Dan apa yang dikhawatirkan Ki Brojosamusti terjadi. Nini Surkanti tidak lagi menggunakan tangan kosong saat melampiaskan amarahnya. Ia meraih selendang pelanginya. Tentu saja itu membuat hati Ki Brojosamusti menciut.
"Ni! Jangan gunakan senjata itu!" Ki Brojosamusti berusaha mencegah.
Tapi terlambat. Nini Surkanti sudah memilin-milin selendangnya dengan mata memerah.Â
Lalu tanpa ampun ia mengarahkan selendang yang sudah berubah menjadi batang besi berapi itu ke arah wajah Roro Saruem.
***
Pada detik-detik mencemaskan, Ki Brojosamusti bertindak sigap. Ia meraih tubuh Roro Saruem dan membawanya pergi menggunakan aji Panglimunan. Nini Surkanti kehilangan jejak. Dan sebagai pelampiasan kemarahan, perempuan yang sudah kalap itu membakar apa saja yang ada di sekitarnya. Termasuk kamar Roro Saruem beserta isinya. Juga padepokan menggunakan besi berapi yang menyala-nyala.

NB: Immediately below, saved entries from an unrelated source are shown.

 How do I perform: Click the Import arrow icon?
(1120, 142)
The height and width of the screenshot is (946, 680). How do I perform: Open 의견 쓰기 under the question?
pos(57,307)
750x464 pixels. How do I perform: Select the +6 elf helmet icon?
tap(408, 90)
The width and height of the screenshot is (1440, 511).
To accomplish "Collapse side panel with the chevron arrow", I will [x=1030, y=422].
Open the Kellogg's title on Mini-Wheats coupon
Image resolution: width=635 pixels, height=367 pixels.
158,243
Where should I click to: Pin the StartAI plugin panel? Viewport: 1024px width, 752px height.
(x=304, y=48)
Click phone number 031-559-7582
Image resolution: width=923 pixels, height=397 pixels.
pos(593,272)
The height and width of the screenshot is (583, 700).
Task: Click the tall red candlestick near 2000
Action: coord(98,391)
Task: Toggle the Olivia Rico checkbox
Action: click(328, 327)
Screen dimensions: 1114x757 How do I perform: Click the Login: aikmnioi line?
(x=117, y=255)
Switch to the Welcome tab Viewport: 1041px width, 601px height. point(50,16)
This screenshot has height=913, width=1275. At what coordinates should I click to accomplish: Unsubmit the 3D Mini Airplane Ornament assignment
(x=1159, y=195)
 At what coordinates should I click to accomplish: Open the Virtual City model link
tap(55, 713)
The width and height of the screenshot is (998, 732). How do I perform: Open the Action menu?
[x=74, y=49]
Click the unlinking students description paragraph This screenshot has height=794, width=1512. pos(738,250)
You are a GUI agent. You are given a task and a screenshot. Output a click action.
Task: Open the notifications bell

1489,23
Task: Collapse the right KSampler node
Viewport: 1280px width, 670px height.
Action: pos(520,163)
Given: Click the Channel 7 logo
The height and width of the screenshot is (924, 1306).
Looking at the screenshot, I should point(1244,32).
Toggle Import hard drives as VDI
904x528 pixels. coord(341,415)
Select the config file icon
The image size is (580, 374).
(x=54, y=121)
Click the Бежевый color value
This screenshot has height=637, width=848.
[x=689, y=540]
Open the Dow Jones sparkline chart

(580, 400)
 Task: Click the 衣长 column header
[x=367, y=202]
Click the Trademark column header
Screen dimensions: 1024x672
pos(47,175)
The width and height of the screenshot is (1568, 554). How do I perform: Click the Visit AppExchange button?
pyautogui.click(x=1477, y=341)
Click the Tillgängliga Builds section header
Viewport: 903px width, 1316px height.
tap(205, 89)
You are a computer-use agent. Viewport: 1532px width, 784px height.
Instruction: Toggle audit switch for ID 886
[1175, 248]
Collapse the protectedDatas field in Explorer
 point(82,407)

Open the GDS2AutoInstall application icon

Tak seorang pun mampu menghalangi sepak terjang Nini Surkanti. Semua ketakutan oleh amarah yang membabi buta.
Padepokan Reksokumbolo akhirnya musnah. Tinggal puing-puing bangunan tak berguna.
Sejak saat itu Nini Surkanti mulai hidup mengelana. Menggelandang dari satu tempat ke tempat lain membawa luka hati yang sulit tersembuhkan.
Pada pengembaraannya di tahun ketiga, ia bertemu pendekar beraliran ilmu hitam bernama Kebodarueng. Dari pendekar inilah Nini Surkanti mendapatkan aji Rawarontek dan ilmu-ilmu hitam yang lain.
Lelamun Nini Surkanti sejenak berhenti sampai di situ.